## [Supplied passage]
-=-=-

Crandall v. Great N. Ry. Co.

Citation86 N.W. 10,83 Minn. 190
PartiesCRANDALL v. GREAT NORTHERN RY. CO.
Decision Date10 May 1901
CourtSupreme Court of Minnesota (US)

OPINION TEXT STARTS HERE

Appeal from district court, Stevens county; F. J. Steidl, Judge.

Action by Lucretia Crandall, administratrix of John Crandall, deceased, against the Great Northern Railway Company. Verdict for plaintiff. From an order overruling a demurrer, defendant appeals. Affirmed.

Syllabus by the Court

1. The courts of Minnesota do not take judicial notice of the common law of a sister state.

2. The common law of a sister state, in the absence of pleading and proof to the contrary, will be presumed to be the same as in the state of the forum.

3. In pleading the common law of another state it is sufficient to state as a fact what the law is, without setting out decisions of the courts. Decisions, opinions, and customs constitute the evidence of the law.

4. A complaint contained the following allegations as to the law of North Dakota: ‘That for a long time, to wit, continuously during all the times since before the said injury occurred to said deceased, as hereinafter stated, it was the law of North Dakota that railroad companies running and operating railroads should be liable and responsible for injuries occurring to their servants through negligence and carelessness of fellow servants engaged in the same employment and in the same work.’ Held to be a sufficient pleading as to the common law of that state.

-=-=-

## [Instruction A]
In the records, change "magnifier" to "magnifying glass" from the line containing "Screen dimensions: 1200x675" up to and including the line containing "Action: [x=579, y=525]", and give those lines again with nothing else altered.

-=-=-

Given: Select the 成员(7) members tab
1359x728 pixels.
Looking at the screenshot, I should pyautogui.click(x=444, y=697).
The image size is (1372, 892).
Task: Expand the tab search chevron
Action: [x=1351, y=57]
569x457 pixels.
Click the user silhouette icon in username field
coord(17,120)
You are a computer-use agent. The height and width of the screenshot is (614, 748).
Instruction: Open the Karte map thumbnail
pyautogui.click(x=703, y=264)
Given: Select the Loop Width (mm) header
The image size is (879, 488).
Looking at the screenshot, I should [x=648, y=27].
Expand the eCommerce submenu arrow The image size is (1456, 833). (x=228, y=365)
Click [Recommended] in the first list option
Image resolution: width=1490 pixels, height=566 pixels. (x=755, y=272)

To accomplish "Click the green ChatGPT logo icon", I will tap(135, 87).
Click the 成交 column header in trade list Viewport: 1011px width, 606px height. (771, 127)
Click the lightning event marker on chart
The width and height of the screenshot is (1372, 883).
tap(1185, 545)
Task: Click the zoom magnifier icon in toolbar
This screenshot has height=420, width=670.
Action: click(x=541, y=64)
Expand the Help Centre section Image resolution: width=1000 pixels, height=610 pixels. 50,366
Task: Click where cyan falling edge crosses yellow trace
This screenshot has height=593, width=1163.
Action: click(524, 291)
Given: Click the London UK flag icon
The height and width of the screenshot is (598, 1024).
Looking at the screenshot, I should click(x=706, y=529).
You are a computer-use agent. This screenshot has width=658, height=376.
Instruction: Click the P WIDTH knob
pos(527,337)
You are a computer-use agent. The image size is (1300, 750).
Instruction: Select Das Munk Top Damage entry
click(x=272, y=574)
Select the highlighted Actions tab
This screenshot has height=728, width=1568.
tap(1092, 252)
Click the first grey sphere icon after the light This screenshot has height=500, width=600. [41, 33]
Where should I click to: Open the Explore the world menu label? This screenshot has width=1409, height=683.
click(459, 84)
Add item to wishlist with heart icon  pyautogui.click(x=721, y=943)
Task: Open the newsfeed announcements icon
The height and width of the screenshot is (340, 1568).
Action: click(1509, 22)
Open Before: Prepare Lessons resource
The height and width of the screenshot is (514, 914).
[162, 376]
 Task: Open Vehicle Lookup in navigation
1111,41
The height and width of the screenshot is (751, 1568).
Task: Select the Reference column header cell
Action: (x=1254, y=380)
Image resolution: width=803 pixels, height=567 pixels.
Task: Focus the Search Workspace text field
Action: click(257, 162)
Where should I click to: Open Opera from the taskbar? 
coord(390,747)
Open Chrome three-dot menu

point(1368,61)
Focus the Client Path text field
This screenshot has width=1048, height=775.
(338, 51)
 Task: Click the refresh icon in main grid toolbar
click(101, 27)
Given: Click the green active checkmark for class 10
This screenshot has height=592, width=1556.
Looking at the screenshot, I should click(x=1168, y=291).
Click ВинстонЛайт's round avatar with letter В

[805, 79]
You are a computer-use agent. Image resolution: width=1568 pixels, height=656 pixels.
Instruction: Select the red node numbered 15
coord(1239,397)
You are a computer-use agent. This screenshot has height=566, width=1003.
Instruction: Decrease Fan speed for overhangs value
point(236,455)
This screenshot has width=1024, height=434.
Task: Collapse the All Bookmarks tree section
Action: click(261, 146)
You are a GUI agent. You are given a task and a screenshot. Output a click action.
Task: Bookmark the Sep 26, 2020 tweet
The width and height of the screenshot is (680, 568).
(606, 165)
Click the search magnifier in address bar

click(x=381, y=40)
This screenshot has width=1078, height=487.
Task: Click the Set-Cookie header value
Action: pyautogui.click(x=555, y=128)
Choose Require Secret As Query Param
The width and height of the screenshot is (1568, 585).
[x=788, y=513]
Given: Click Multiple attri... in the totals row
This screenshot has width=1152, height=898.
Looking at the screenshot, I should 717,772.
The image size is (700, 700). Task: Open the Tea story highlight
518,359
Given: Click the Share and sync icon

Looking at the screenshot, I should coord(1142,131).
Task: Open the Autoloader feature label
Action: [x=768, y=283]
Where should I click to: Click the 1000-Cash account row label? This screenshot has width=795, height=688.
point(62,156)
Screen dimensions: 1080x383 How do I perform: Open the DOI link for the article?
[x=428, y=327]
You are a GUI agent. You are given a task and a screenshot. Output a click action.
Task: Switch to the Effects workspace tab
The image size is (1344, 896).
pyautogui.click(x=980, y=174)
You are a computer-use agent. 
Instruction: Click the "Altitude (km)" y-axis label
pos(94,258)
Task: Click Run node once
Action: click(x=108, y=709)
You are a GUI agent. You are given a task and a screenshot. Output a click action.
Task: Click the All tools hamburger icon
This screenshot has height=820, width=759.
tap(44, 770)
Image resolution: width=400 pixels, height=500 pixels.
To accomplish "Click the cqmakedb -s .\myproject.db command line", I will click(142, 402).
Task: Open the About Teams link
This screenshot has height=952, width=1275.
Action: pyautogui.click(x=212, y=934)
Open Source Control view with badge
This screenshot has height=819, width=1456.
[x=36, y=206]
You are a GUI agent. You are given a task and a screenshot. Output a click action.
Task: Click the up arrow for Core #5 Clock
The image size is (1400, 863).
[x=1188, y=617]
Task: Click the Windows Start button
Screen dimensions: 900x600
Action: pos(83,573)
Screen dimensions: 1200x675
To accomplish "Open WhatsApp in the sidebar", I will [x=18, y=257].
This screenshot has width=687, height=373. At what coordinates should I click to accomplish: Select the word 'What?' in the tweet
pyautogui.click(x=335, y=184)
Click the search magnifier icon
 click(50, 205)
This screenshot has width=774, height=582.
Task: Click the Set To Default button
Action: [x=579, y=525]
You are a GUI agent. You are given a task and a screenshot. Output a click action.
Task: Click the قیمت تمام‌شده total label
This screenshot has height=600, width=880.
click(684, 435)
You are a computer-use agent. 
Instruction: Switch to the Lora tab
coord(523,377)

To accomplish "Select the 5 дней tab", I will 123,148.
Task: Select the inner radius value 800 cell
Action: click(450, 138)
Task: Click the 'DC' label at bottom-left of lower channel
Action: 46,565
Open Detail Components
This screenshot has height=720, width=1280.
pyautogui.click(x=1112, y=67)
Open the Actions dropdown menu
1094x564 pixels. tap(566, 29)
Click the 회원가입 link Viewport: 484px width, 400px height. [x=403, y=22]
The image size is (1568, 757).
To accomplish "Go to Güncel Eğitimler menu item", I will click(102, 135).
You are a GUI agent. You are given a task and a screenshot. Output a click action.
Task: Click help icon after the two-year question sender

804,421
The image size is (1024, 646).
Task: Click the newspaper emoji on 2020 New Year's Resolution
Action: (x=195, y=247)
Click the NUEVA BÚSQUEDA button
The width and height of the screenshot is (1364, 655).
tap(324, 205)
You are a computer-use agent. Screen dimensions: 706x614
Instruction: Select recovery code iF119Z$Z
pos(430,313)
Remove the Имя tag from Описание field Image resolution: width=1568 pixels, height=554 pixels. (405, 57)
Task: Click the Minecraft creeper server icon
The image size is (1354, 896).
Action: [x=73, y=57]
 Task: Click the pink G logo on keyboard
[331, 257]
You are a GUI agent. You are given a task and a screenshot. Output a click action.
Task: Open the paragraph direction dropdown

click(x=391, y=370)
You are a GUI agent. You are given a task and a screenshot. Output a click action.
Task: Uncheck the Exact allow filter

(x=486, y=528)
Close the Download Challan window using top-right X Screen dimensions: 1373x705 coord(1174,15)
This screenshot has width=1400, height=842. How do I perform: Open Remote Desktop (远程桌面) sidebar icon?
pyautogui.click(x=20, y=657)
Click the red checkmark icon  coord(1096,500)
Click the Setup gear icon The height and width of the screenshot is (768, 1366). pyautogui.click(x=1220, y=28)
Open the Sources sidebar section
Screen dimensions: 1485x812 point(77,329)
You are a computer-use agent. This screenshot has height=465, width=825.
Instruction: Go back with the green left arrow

-=-=-

## [Instruction B]
Extract from the court opinion the passage beginning with "Action by Lucretia" up to and including "a sister state.", copied word for word.

## [Reply A]
Screen dimensions: 1200x675
To accomplish "Open WhatsApp in the sidebar", I will [x=18, y=257].
This screenshot has width=687, height=373. At what coordinates should I click to accomplish: Select the word 'What?' in the tweet
pyautogui.click(x=335, y=184)
Click the search magnifying glass icon
 click(50, 205)
This screenshot has width=774, height=582.
Task: Click the Set To Default button
Action: [x=579, y=525]

## [Reply B]
Action by Lucretia Crandall, administratrix of John Crandall, deceased, against the Great Northern Railway Company. Verdict for plaintiff. From an order overruling a demurrer, defendant appeals. Affirmed.

Syllabus by the Court

1. The courts of Minnesota do not take judicial notice of the common law of a sister state.